One of the biggest challenges is hiring quality software developers affordably, because they are some of the highest-paid and sought-after talent in the country. And for cash-strapped startups, they often are cost-prohibitive.

Enter, a New York-based platform that makes it easy and affordable for startups to hire specialized software development talent on an hourly basis. “We created a new way for startups to hire and work with software developers,” says Turtle co-founder and CEO Vlad Lokshin. “We’re saving companies in Silicon Valley a ton of money, and we’re giving great talent around the world that same ‘ton’ in opportunity.”

With the Turtle platform, startups can hire specialized software developers for $50 an hour. Clients select a technical specialty (e.g., iOS, Android, or React) and how many hours per week of support they need, which Turtle matches with a prescreened development team. Freelancers on the platform indicate how many hours a week they are available to work.

Tasks, projects, communication and administration are managed via Turtle through a Slack-like interface, and clients can scale how many hours/developers they buy based on demand. Clients pay $50 per hour, with a $2,000 per month (10 hours per week) minimum to get started (the firm takes a portion of the bill rate as its margin).
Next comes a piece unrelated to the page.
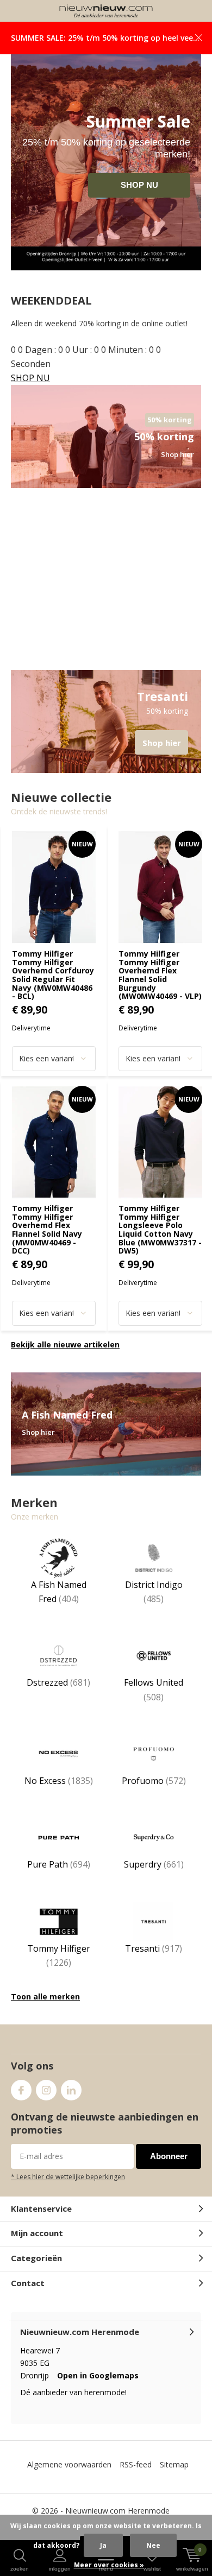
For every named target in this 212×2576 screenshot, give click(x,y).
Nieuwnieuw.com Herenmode (117, 2510)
The fixed pricing makes budgeting decisions straightforward.

“We’ve seen companies that are no more than a good idea start with one Turtle developer working 10 hours a week, build something over five or six months, then go and raise a million dollars,” Lokshin says.

There is a plethora of online staffing platforms that specialize in software development. Turtle distinguishes itself primarily in three ways. First, Turtle itself assigns freelancers to its client companies at a standard rate, mitigating hiring friction. Second, after the match is made, Turtle provides a suite of tools to communicate, track and manage the freelance development team inside the platform. Lastly, the entire system itself is set up more as a staff augmentation platform, making it more like a flexible staffing arrangement or an internal hire than a freelance platform, albeit at a fraction of the price.

Startups seem to have fallen in love with the idea. Launched in 2017, Turtle has already connected more than 100 developers with 35 startups, experiencing 30% month-over-month growth since inception.

The Buzz

Running a technology startup is difficult and expensive. Turtle aims to make hiring quality developers as easy as topping up a prepaid card — and might just change how software gets built in the process.